EXERCISE: Nothing but a number is wanted: the count of lines in the records below that include "agent".
☆ ☆ ☆
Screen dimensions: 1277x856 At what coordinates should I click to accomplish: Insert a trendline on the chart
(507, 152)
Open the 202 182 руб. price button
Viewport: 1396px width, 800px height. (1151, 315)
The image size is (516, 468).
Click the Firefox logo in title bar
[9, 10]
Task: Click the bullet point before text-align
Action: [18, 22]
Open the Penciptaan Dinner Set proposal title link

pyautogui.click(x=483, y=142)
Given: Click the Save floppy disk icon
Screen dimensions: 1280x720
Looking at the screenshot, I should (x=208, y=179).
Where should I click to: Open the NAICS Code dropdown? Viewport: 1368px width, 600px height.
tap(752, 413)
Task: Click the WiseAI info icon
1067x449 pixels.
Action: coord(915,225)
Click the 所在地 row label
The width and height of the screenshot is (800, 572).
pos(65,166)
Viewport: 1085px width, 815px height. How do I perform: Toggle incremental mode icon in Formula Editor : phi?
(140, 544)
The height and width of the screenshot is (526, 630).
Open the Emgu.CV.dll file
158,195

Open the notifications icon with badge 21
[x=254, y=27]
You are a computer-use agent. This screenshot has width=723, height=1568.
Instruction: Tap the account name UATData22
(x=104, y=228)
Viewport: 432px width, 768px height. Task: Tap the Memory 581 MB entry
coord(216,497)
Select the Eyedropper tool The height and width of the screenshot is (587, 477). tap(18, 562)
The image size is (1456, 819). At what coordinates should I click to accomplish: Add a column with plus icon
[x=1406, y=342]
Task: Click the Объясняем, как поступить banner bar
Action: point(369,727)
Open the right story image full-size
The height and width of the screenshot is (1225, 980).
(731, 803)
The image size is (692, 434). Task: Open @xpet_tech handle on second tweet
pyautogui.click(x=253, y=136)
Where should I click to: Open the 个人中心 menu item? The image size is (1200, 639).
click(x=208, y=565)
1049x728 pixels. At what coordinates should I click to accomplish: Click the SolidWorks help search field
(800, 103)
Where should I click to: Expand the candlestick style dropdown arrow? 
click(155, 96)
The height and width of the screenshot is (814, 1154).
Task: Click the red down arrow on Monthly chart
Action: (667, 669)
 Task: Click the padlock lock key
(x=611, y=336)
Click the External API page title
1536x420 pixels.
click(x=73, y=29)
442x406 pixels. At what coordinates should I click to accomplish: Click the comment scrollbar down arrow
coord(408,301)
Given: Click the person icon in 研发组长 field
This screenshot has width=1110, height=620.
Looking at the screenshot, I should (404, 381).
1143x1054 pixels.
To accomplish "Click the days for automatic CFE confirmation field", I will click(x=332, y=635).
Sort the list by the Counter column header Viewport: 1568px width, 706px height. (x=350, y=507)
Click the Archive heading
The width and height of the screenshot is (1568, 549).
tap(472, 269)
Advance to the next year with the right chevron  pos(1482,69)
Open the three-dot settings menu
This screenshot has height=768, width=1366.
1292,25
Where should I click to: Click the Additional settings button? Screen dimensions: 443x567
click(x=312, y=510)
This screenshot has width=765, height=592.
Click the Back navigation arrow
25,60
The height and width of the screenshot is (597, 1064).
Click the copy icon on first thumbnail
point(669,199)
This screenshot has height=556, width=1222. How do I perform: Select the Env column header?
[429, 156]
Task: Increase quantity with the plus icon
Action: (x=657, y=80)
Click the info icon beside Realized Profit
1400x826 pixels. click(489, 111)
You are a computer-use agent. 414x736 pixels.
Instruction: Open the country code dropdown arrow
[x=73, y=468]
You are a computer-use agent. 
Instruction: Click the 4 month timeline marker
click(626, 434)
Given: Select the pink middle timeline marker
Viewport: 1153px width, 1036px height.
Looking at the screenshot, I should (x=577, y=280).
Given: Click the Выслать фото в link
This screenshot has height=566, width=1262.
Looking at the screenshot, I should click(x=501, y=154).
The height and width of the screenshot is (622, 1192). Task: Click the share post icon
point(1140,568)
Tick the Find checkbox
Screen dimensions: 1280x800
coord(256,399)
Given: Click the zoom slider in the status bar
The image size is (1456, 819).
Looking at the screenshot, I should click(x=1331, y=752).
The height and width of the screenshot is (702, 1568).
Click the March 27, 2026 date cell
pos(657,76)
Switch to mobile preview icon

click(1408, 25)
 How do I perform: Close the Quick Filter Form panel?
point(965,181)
☆ ☆ ☆
RESPONSE TO THE TASK: 3